··· DATA TO PROCESS ···

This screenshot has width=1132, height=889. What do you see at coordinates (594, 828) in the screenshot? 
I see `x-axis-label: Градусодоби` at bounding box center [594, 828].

···
··· DATA TO PROCESS ···

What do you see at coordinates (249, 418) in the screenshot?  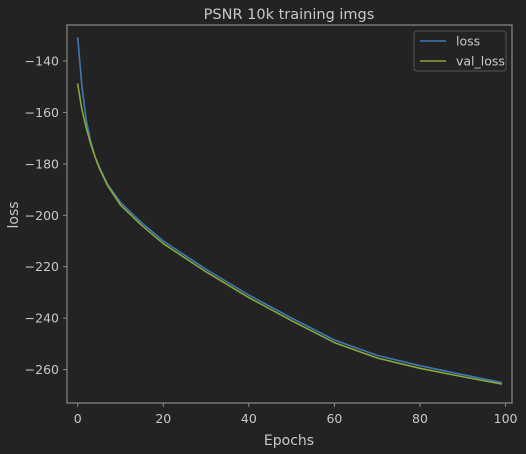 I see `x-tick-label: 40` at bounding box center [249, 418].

···
··· DATA TO PROCESS ···

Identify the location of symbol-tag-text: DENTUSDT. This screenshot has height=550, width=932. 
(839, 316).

···

TASK ITEM
Present as a JSON array of strings the lines from the one containing "Identify the location" through the one containing "(839, 316).", one string per line with blank lines omitted.

REPLY
[
  "Identify the location of symbol-tag-text: DENTUSDT. This screenshot has height=550, width=932. ",
  "(839, 316)."
]